(Records from a dataset)
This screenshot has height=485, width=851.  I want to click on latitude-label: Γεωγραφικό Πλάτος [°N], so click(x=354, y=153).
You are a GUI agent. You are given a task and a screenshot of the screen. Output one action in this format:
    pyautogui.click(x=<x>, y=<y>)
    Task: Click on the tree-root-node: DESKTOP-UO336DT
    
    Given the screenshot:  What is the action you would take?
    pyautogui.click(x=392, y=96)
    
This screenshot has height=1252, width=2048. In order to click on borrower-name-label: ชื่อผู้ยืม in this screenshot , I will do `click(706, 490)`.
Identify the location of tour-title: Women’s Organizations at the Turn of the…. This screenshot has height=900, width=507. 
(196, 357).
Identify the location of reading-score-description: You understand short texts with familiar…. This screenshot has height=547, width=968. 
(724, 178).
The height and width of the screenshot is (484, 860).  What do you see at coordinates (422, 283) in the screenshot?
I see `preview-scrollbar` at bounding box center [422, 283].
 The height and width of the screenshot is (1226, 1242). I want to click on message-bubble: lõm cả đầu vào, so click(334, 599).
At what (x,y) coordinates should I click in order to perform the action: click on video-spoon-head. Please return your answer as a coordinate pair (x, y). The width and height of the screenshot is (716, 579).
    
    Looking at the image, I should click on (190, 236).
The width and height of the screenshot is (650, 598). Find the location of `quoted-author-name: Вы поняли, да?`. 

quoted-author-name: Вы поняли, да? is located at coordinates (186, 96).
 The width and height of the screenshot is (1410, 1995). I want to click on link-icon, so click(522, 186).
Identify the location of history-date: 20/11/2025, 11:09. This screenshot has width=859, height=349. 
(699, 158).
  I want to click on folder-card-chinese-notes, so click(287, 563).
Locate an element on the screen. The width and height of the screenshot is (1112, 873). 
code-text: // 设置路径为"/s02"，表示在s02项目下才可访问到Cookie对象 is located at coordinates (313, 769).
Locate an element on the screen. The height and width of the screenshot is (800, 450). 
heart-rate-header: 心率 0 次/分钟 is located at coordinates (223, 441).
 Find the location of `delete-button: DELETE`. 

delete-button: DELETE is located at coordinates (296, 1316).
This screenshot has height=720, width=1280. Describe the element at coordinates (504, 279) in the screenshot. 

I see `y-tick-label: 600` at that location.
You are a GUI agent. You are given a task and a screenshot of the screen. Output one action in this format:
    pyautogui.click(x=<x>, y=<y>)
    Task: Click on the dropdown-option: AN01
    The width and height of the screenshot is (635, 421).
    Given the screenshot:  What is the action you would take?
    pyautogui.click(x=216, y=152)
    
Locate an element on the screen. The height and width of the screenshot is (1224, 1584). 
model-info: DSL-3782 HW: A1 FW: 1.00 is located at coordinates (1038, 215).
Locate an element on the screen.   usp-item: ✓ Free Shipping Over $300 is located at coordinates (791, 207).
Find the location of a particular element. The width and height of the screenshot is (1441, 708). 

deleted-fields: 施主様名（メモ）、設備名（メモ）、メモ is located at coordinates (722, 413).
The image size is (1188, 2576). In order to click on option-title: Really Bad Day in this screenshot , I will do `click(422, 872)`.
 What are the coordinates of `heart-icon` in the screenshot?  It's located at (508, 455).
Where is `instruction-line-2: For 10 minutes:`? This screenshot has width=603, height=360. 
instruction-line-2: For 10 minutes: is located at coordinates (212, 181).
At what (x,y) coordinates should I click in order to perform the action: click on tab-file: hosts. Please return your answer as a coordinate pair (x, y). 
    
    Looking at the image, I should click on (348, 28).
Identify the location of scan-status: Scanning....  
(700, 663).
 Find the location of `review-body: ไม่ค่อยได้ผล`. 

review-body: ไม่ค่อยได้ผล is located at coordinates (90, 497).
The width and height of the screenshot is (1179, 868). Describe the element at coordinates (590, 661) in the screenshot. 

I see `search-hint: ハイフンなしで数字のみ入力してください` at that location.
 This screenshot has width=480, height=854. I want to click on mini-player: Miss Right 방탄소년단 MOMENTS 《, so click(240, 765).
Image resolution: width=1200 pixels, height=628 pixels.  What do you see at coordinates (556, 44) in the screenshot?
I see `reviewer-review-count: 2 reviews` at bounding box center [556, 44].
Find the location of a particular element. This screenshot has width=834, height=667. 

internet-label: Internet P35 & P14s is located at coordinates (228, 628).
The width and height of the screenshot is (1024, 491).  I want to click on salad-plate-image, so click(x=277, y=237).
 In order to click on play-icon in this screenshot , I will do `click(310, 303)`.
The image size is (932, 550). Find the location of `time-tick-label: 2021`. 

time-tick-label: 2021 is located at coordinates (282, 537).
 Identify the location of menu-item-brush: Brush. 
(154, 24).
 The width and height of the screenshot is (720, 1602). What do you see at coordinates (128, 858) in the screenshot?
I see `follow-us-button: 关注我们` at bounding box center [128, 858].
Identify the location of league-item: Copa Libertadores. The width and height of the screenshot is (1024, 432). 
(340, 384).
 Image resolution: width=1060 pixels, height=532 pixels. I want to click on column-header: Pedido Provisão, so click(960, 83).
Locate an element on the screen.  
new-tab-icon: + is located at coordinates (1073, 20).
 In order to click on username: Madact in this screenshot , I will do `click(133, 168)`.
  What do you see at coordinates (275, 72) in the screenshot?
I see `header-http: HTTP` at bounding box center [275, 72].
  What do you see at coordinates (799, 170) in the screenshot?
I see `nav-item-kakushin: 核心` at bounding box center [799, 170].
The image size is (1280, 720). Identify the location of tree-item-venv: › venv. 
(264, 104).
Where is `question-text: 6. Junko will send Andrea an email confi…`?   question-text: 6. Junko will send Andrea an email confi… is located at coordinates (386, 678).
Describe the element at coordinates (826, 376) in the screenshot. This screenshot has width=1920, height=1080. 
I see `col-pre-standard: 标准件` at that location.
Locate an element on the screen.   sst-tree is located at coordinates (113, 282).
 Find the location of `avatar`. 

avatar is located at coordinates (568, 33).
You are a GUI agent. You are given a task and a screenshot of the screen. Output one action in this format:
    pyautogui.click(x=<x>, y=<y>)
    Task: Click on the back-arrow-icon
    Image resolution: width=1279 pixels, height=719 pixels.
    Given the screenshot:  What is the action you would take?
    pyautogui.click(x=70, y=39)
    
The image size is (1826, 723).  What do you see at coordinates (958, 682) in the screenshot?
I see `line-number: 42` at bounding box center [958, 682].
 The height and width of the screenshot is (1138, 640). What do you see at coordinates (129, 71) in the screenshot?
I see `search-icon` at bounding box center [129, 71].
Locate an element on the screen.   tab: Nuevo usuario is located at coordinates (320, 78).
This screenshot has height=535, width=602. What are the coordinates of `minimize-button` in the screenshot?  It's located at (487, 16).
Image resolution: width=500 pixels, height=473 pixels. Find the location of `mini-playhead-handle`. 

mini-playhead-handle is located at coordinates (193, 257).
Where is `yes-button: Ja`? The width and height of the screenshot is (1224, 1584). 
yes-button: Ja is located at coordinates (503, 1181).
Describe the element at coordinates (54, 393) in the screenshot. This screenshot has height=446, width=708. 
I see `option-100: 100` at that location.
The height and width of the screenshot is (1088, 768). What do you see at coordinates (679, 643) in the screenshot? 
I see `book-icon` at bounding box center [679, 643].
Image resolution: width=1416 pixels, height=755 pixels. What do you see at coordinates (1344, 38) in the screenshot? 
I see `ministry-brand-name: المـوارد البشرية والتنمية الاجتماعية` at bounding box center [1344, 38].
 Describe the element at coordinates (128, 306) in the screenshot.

**Aim of the task:**
Format the material from the line containing "height of the screenshot is (1224, 1584)." through the line containing "yes-button: Ja is" as a two-column CSV with the headers input and output. Give one row for each text and its answer, with each in a single quoted field and line breaks replaced by spaces.

**Written reply:**
input,output
"Where is `yes-button: Ja`? The width and height of the screenshot is (1224, 1584).","yes-button: Ja is located at coordinates (503, 1181)."